Commovente comunque l'appello degli ex candidati UDC che invitano
oggi dai quotidiani trentini a votare per Dellai, «che rappresenta
quel grande Centro che avrebbero voluto costruire insieme».
Ultimo aspetto, gli argomenti messi in campo per ottenere i
consensi della gente, perlopiù attivati per attaccare l'avversario
che per portare avanti i propri valori.
Non vogliamo parlare qui dell'inchiesta «Giano Bifronte», che
secondo qualcuno sarebbe stata orchestrata opportunamente da un
partito di una delle due coalizioni. Né vogliamo parlare dei colpi
bassi che ogni candidato si è dimostrato disponibile a fare anche
contro uno dei propri compagni di corsa. Così come non vogliamo
commentare dal punto di vista comunicazionale (anche se tanto ci
starebbe a cuore) i messaggi che sono stati veicolai e il modo con
cui sono stati somministrati e presentati alla gente. Cui
riserviamo di parlarne ad elezioni avvenute. Preferiamo
concentrarci sulle due strategie poste in campo dalle due
candidature principali.
Da una parte Dellai presenta come credenziali il proprio operato
(in testa a tutto la sua recente opera di uomo di Stato
nell'affrontare la Crisi mondiale), dall'altra la strategia di
Divina attacca tutto l'operato di Dellai, comprese le sue
iniziative intraprese per affrontare la Crisi («che le aveva già
invocate da tempo la Lega»). E ancora Dellai che ammonisce contro
il Federalismo Fiscale voluto dalla Lega («è come la grandine sulle
mele»), dall'altra Divina che contrattacca accusando centralismo e
clientelismo (rifacendosi alla logica reiterata della «magnadora»).

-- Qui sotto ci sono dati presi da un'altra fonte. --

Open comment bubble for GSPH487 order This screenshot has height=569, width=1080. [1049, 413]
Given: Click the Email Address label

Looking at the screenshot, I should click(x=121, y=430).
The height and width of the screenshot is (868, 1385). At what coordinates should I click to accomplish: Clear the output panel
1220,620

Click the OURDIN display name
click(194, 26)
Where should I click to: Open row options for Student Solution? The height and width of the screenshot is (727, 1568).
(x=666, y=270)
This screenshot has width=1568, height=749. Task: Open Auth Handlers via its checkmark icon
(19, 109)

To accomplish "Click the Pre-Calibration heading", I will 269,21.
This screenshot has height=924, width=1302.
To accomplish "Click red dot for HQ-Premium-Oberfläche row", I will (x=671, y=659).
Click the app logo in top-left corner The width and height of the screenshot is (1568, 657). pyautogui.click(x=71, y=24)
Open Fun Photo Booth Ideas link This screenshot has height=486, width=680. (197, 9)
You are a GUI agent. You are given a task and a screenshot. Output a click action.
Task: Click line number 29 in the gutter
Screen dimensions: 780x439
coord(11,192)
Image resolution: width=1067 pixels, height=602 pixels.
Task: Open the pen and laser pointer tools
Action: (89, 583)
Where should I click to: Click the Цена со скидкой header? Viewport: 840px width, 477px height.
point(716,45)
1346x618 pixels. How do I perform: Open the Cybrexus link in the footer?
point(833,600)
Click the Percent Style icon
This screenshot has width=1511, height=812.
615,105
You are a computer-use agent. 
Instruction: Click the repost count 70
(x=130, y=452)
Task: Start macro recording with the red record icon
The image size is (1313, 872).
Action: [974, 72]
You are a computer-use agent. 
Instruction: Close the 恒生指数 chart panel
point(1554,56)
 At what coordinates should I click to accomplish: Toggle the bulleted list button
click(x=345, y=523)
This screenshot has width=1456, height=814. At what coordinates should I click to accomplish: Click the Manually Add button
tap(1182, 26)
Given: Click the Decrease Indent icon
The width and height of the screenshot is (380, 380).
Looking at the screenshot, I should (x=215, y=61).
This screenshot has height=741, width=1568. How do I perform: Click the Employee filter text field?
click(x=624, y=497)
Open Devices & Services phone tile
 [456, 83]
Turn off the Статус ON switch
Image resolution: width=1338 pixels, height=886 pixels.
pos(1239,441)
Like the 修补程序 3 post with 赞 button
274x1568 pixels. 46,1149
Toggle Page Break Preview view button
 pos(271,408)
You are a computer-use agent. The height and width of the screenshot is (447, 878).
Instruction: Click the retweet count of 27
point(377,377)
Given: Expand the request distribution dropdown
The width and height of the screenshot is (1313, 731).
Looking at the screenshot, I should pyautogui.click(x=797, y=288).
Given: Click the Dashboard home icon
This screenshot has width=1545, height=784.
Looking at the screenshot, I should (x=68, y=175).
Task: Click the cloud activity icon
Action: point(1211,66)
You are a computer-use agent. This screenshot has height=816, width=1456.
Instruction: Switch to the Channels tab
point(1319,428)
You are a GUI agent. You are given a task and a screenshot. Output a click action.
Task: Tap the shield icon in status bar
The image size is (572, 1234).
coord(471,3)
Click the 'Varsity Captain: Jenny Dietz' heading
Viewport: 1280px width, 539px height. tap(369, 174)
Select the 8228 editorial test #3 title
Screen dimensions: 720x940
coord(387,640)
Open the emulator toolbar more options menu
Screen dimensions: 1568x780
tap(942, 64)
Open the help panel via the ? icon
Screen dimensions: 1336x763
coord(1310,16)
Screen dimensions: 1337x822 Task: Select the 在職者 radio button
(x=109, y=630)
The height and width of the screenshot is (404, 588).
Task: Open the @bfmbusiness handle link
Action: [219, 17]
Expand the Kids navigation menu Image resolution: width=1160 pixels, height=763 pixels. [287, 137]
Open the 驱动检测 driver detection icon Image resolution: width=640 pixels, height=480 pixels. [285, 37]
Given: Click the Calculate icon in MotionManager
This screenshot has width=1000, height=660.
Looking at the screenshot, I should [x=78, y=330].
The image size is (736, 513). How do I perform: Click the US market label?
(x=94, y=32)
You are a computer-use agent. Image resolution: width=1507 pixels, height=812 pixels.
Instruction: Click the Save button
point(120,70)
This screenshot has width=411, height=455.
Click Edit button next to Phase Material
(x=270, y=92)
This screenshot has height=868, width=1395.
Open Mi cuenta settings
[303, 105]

Dellai accusa l'incompetenza di Divina e la sua dipendenza da
Bossi, dall'altra Divina accusa Dellai di non comprendere le
istanze dei Trentini nel nuovo millennio.
Dal nostro punto di vista, noi non abbiamo voluto raccogliere tutti
quei comunicati stampa che le parti hanno inviato alle redazioni
per attaccare l'avversario. Possiamo solo dire che la nostra
impressione è che da entrambe le parti non ci fossero né un
giornalista né un pubblicitario a gestire l'intero impianto
comunicazionale delle varie segreterie. O almeno speriamo che sia
così.
Per tirare le somme, possiamo dire che c'è la totale incertezza
della situazione. Secondo noi tutto dipende dalla grande incognita
rappresentata dagli elettori dell'UDC. Se si recheranno a votare,
il voto potrà andare in una certa maniera. Se per protesta o
indignazione si asterranno dal voto, tutto è nelle mani di coloro
che hanno fatto estromettere il loro partito.